From: Mark Dilger <mark(dot)dilger(at)enterprisedb(dot)com>
To: Tom Lane <tgl(at)sss(dot)pgh(dot)pa(dot)us>
Cc: Noah Misch <noah(at)leadboat(dot)com>, PostgreSQL-development <pgsql-hackers(at)postgresql(dot)org>
Subject: Re: Fixing WAL instability in various TAP tests
Date: 2021-09-25 15:20:06
Message-ID: 2B4C64CF-EE3F-474B-9685-6A927E5E49AE@enterprisedb.com
Views: Raw Message | Whole Thread | Download mbox | Resend email
Thread:
Lists: pgsql-hackers

> On Sep 25, 2021, at 7:17 AM, Tom Lane <tgl(at)sss(dot)pgh(dot)pa(dot)us> wrote:
>
>> Leaving the tests brittle wastes developer time.
>
> Trying to make them proof against all possible settings would waste
> a lot more time, though.

You may be right, but the conversation about "all possible settings" was started by Noah.

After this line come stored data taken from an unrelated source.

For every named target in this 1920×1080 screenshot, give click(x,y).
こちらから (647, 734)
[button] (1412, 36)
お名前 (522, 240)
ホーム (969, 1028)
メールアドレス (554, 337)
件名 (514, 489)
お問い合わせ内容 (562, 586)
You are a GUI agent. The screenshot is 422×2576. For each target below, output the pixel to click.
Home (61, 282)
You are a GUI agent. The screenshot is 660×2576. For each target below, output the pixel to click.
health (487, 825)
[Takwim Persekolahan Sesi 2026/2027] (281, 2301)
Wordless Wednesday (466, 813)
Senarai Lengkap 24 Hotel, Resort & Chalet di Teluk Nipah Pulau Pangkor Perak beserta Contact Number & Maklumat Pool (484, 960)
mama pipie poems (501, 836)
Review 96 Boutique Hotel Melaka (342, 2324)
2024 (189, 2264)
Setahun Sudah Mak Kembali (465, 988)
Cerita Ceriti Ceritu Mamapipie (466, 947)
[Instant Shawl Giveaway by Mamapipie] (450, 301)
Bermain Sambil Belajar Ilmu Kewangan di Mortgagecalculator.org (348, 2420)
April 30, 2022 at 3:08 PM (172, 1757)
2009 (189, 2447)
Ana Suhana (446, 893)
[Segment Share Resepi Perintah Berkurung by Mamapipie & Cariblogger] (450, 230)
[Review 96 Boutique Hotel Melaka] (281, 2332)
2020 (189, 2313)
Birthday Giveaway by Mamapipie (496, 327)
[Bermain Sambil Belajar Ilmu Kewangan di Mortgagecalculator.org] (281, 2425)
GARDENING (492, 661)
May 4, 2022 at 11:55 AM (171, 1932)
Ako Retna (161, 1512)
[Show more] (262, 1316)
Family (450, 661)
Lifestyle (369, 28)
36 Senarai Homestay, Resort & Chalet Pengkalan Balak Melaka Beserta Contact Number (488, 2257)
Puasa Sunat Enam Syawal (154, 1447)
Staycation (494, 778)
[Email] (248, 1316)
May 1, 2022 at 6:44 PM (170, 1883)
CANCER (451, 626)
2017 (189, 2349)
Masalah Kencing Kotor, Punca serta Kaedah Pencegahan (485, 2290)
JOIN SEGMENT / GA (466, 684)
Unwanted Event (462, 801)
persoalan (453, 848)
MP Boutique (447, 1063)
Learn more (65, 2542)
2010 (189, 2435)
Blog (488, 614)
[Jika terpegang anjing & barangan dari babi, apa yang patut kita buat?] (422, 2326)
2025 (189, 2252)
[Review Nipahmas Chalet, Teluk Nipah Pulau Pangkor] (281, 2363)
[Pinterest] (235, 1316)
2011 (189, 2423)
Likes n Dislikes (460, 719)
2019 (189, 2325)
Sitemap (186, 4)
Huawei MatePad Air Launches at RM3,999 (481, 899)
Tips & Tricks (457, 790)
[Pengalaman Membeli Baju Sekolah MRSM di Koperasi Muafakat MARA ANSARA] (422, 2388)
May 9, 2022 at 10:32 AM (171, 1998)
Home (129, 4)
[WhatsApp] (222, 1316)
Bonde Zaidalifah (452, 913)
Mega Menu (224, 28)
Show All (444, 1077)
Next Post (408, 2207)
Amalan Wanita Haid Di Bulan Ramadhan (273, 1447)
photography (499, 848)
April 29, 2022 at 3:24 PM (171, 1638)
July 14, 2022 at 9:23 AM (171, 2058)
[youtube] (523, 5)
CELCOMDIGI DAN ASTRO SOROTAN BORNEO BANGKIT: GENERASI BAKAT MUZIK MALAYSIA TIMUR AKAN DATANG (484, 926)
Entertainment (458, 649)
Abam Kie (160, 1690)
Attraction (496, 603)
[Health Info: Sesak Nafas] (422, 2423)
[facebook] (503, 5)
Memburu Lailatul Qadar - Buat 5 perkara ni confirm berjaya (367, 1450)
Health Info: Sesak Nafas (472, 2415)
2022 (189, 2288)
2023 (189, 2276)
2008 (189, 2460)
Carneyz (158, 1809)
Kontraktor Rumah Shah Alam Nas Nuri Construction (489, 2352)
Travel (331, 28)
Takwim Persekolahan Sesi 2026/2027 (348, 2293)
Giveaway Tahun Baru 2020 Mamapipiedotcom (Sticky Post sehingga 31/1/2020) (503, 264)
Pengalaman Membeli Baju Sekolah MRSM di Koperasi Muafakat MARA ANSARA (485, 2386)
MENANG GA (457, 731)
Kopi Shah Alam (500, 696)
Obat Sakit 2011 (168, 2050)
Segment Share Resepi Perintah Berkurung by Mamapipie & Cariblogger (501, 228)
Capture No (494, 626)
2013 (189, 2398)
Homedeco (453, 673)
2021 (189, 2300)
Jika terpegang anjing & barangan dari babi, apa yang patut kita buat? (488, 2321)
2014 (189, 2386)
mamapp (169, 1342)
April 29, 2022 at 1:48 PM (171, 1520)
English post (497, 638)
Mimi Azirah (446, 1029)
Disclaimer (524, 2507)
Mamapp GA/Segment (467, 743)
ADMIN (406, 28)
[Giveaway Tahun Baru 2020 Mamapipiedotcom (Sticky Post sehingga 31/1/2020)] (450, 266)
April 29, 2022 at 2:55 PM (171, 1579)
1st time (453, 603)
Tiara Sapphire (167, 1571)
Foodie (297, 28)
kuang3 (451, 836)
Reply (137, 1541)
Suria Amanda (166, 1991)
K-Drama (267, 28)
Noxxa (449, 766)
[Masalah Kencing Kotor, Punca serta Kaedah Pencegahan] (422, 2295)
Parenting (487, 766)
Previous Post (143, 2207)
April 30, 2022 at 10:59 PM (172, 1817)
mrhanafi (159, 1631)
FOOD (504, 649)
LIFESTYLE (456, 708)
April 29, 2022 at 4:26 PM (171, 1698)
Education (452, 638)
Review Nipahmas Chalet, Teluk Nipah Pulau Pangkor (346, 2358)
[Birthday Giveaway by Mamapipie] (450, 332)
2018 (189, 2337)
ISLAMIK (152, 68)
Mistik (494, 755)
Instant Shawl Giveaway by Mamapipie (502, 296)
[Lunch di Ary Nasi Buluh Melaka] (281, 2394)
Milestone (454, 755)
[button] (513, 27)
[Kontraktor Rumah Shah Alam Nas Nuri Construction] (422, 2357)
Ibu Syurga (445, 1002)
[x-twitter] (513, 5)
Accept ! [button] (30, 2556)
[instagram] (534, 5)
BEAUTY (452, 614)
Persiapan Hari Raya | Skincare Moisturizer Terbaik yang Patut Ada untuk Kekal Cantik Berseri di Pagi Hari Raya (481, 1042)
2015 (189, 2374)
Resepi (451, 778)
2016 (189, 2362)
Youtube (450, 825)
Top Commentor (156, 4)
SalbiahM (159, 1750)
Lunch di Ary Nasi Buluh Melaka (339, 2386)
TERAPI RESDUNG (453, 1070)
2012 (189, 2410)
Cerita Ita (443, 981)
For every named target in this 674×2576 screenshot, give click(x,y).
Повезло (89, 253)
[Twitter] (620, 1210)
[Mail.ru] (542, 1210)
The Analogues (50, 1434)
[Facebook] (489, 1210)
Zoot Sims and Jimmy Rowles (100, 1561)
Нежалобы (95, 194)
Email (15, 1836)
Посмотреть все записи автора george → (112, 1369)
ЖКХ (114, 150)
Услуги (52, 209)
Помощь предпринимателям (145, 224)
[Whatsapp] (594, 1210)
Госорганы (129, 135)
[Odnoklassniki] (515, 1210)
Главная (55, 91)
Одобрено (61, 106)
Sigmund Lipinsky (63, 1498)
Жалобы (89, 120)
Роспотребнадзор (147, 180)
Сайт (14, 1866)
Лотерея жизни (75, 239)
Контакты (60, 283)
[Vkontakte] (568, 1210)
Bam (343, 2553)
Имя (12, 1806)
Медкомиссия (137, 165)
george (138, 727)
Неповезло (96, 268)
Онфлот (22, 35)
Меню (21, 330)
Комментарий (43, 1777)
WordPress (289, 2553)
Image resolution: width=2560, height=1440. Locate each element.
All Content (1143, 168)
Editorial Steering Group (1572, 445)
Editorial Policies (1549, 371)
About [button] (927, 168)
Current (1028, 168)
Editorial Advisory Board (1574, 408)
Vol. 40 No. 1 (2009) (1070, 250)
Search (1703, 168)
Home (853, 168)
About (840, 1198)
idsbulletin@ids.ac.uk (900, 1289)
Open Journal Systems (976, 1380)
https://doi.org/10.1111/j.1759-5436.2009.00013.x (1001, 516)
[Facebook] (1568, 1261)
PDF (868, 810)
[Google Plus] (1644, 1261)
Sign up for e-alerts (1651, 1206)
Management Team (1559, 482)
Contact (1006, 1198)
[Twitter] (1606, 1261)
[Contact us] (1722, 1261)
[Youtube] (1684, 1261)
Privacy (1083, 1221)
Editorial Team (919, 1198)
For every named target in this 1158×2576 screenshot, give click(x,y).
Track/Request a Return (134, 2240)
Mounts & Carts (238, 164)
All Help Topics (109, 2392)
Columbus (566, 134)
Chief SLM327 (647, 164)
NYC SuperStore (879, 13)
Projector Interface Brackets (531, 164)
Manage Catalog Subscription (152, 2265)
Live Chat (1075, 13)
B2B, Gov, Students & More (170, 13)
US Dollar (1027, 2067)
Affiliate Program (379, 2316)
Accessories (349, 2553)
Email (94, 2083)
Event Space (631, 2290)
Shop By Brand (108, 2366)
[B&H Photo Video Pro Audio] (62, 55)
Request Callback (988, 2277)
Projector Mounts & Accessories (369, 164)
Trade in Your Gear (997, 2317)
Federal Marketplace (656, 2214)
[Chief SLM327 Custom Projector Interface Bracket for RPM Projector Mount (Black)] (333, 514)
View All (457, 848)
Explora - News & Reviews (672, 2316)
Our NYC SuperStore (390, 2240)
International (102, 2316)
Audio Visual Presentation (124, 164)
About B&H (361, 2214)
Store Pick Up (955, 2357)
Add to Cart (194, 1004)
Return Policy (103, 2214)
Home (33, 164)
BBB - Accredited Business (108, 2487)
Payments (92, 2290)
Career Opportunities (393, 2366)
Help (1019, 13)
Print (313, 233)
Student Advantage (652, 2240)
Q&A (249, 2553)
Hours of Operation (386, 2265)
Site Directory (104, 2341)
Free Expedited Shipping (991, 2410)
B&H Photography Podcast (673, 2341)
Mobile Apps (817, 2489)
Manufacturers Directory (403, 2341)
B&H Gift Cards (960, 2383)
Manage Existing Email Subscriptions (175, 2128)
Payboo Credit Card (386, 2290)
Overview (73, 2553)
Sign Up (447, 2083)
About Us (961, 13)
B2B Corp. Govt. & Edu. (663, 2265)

I was really just talking about tests that depend on wal files not being removed, but taking no action to guarantee that, merely trusting that under default settings they won't be. I can't square that design against other TAP tests that do take measures to prevent wal files being removed. Why is the precaution taken in some tests but not others? If this is intentional, shouldn't some comment in the tests without such precautions explain that choice? Are they intentionally testing that the default GUC wal size settings and wal verbosity won't break the test?

This isn't a rhetorical question:

In src/test/recovery/t/015_promotion_pages.pl, the comments talk about the how checkpoints impact what happens on the standby. The test issues an explicit checkpoint on the primary, and again later on the standby, so it is unclear if that's what the comments refer to, or if they also refer to implicit expectations about when/if other checkpoints will happen. The test breaks when I change the GUC settings, but I can fix that breakage by adding a replication slot to the test. Have I broken the purpose of the test by doing so, though? Does using a replication slot to force the wal to not be removed early break what the test is designed to check?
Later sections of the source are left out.